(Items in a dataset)
** Begin **

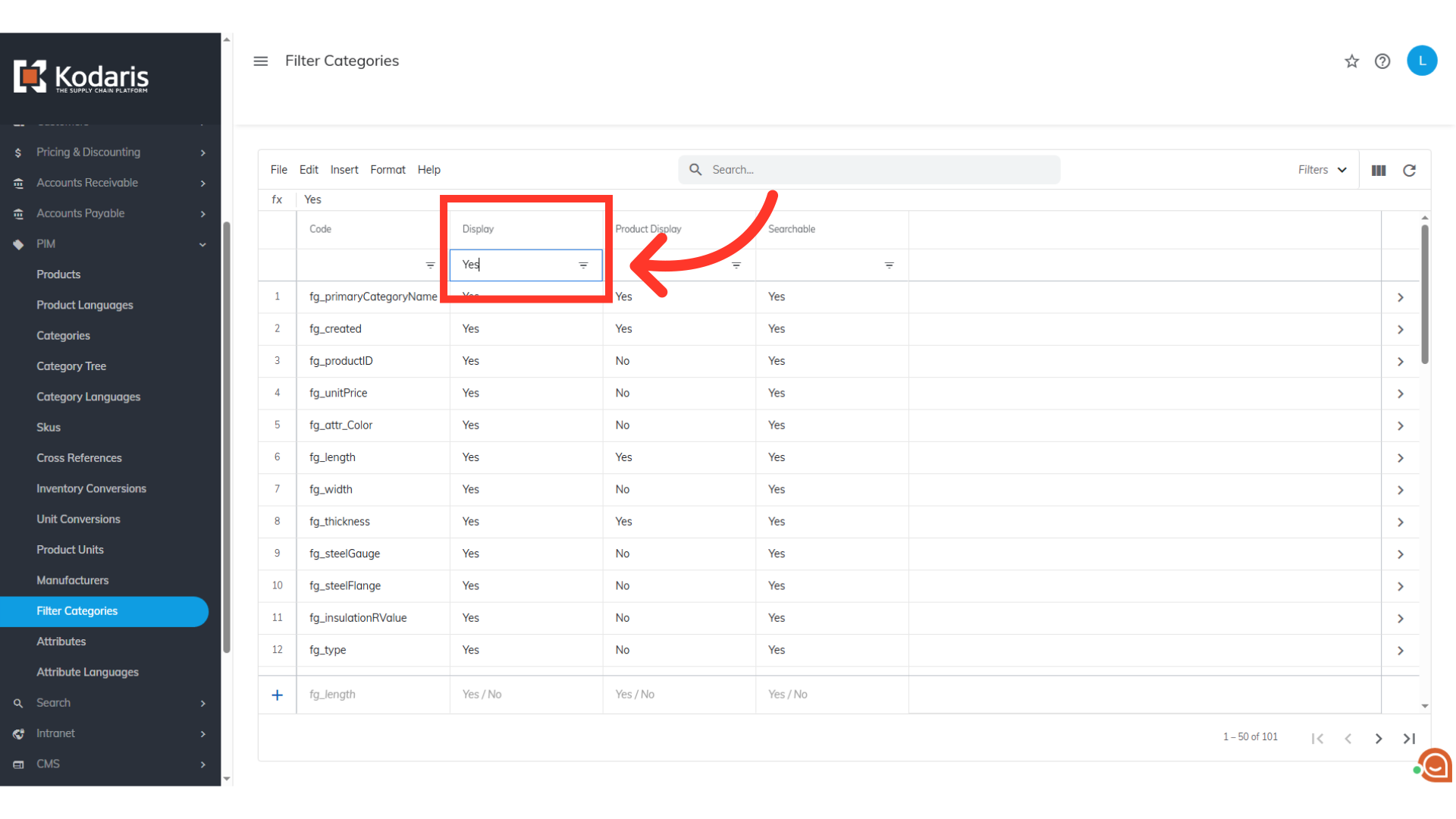Star this page as favorite
The width and height of the screenshot is (1456, 819).
[1351, 61]
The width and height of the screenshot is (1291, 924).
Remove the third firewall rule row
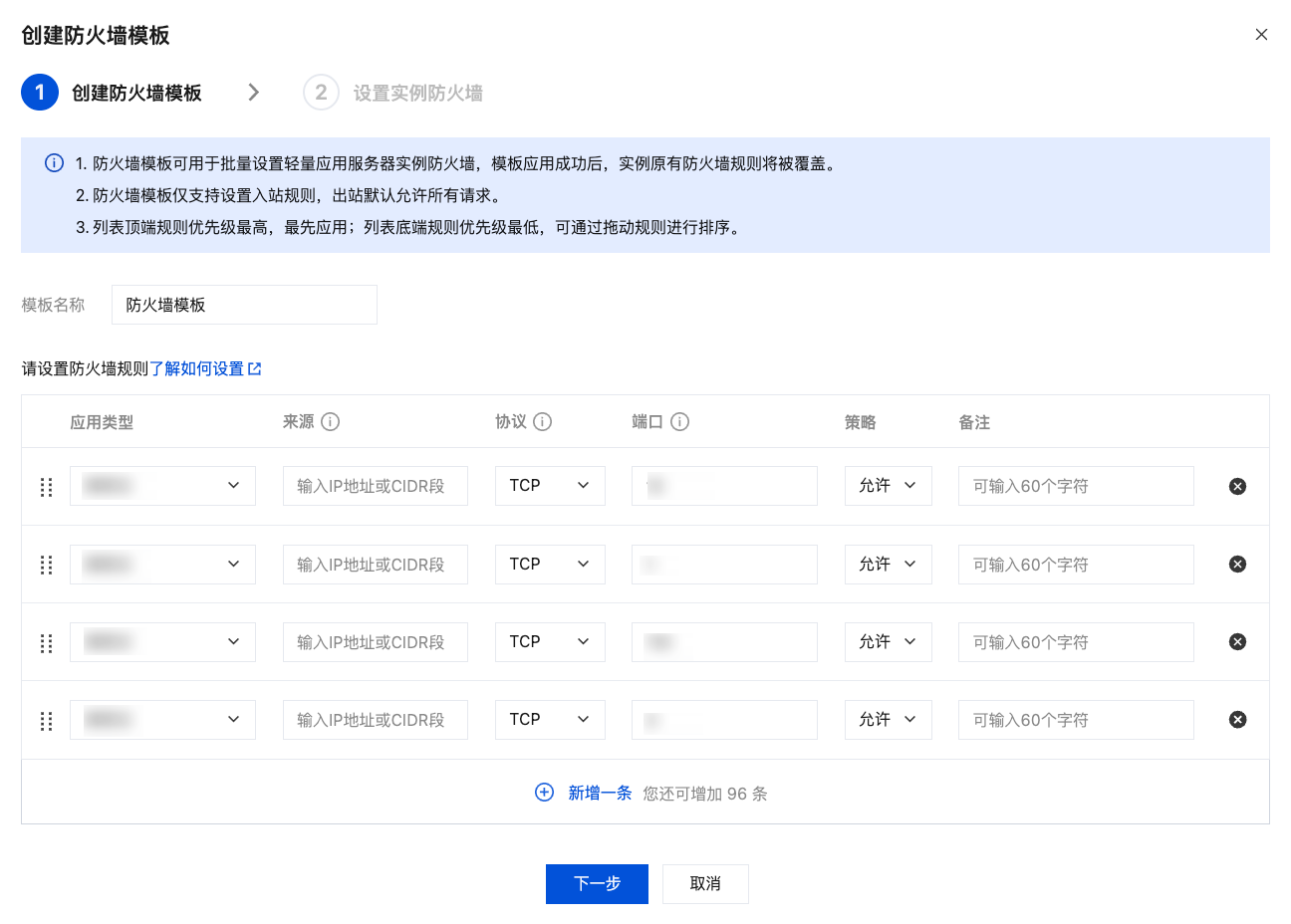coord(1237,642)
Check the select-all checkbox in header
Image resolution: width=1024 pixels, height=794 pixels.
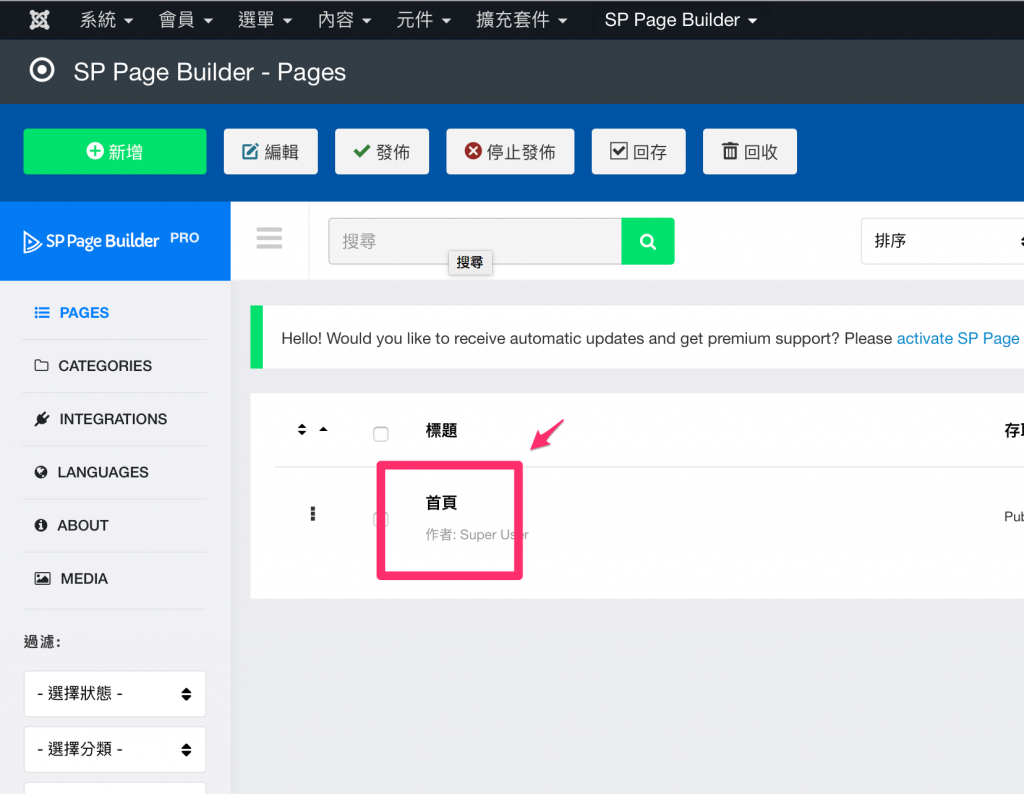380,433
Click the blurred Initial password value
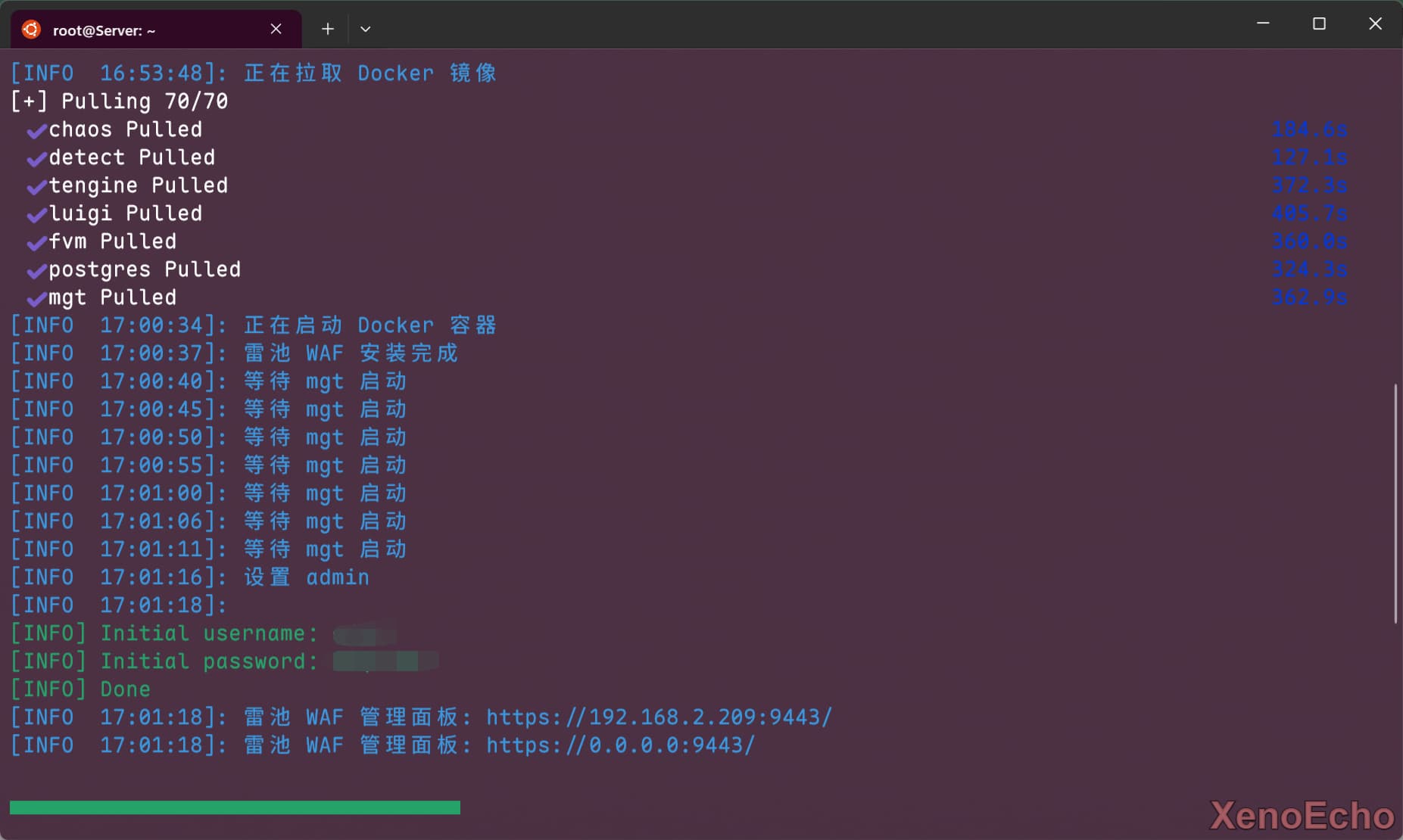This screenshot has height=840, width=1403. pyautogui.click(x=385, y=661)
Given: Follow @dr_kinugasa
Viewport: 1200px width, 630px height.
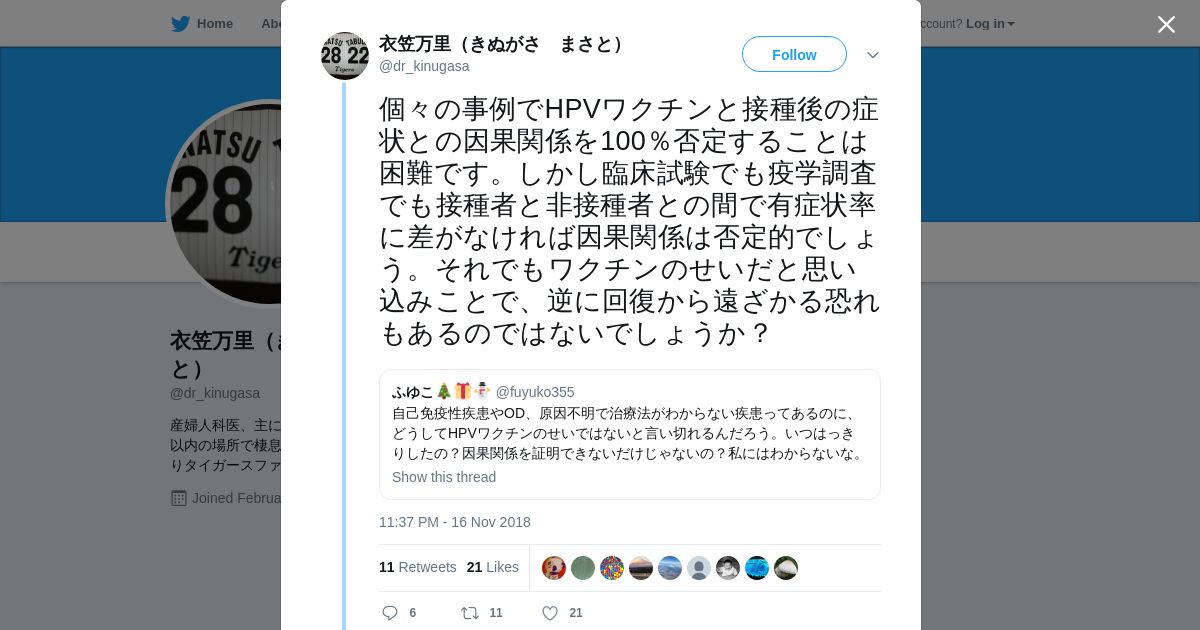Looking at the screenshot, I should (794, 54).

** End **

Revise all the items above so that "firewall rule" becomes "access rule", with every other word kept the same, and leave the pictures out of your answer.

* [Answer to this exercise]
Star this page as favorite
The width and height of the screenshot is (1456, 819).
[1351, 61]
The width and height of the screenshot is (1291, 924).
Remove the third access rule row
coord(1237,642)
Check the select-all checkbox in header
Image resolution: width=1024 pixels, height=794 pixels.
380,433
Click the blurred Initial password value
This screenshot has height=840, width=1403. pyautogui.click(x=385, y=661)
Given: Follow @dr_kinugasa
Viewport: 1200px width, 630px height.
Looking at the screenshot, I should (794, 54).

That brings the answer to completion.